El Jade

El valor del jade, antes que material, era de índole mágico-religioso, por lo que la piedra fue utilizada para la elaboración de objetos sacros y artísticos. La posesión del jade era marca de alta jerarquía y la aristocracia se embellecía con orejeras, pendientes, collares, máscaras, pectorales y muñequeras donde lucía la piedra. Incluso los gobernantes usaban pequeñas piezas para decorar sus dientes.

Al jade se lo asociaba con la fertilidad, los granos de maíz tierno, el agua y la vida.

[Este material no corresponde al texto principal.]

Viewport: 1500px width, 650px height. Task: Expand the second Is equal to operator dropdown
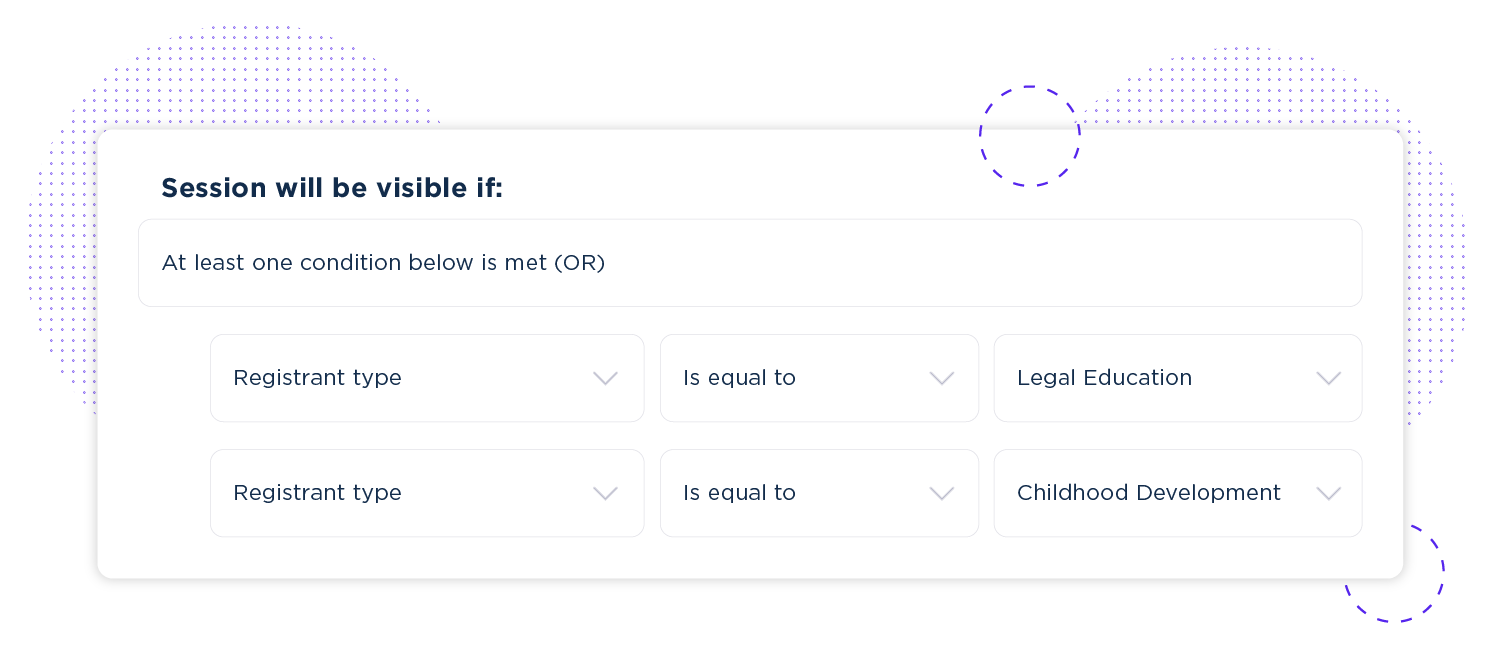[819, 493]
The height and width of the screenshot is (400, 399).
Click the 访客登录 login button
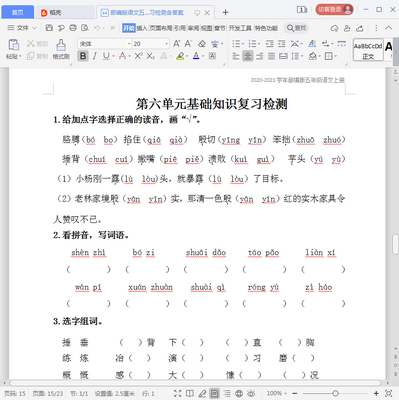pyautogui.click(x=334, y=9)
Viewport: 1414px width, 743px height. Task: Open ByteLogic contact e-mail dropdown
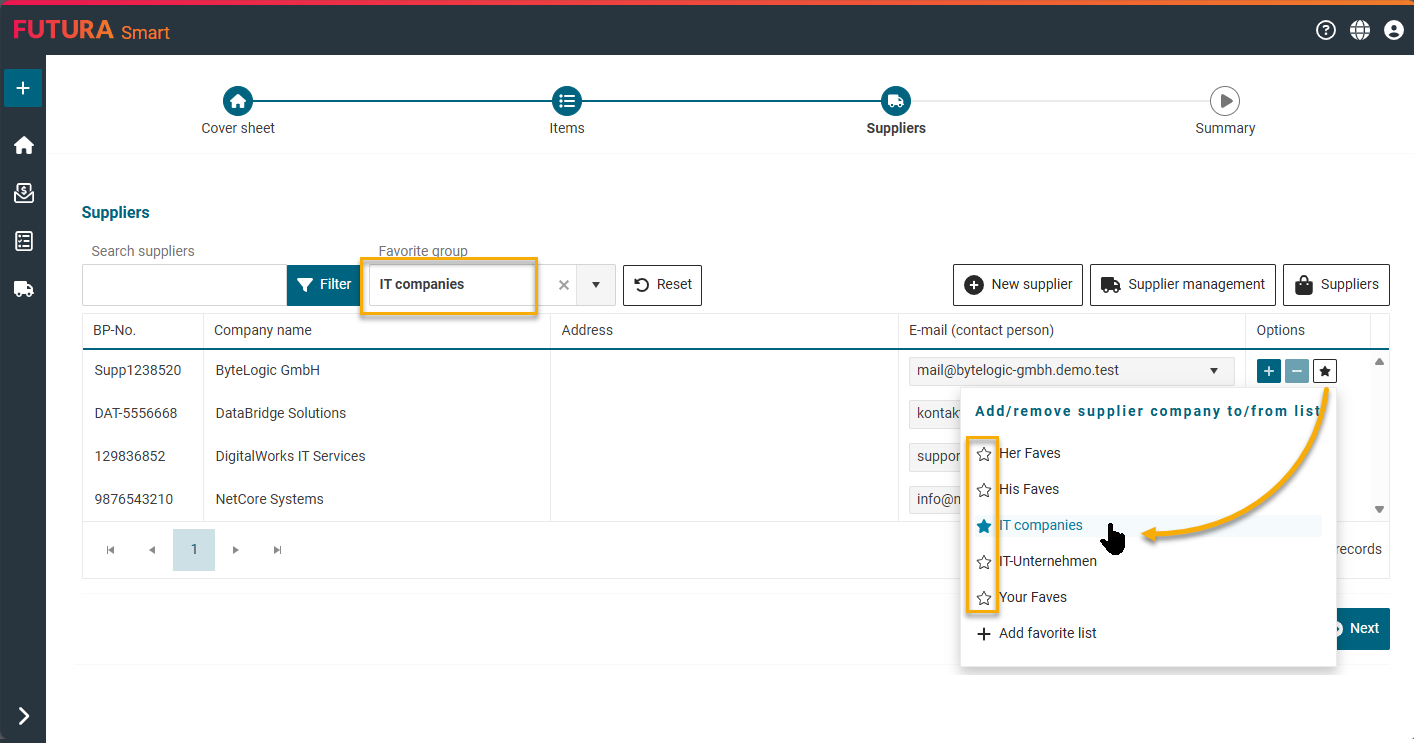click(x=1214, y=371)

Los chalchihuites (piezas redondas hechas de jade) se colocaban en boca del difunto, junto con el maíz, para que no pasara hambre y no tuviera carencias espirituales durante su vida futura. Los gobernantes y nobles eran sepultados portando máscaras mortuorias de jade para que los Señores del Inframundo los identificaran dándoles un trato especial, de acuerdo a su jerarquía.

El objeto de jade más grande del Mundo Maya fue descubierto en el sitio arqueológico de Altun Há, Belice. Se trata de la cabeza de Kinich Ahau, dios del sol, y tiene una altura de casi quince centímetros y un peso aproximado de cuatro kilogramos y medio.
Los mayas utilizaban e jadel negro en sus ceremonias de magia oculta. El verde claro era el indicado para abrir las puertas del más allá después de la muerte. Este color es el que se encuentra en las tumbas en forma de collares, vasijas y otros utensilios. Era tan apreciado que al cadáver se le ponía una pequeña pieza de jade debajo de la lengua. Un color también muy deseado era el jaguar, verde oscuro con pintas casi negras, color que se usaba en amuletos de buena suerte.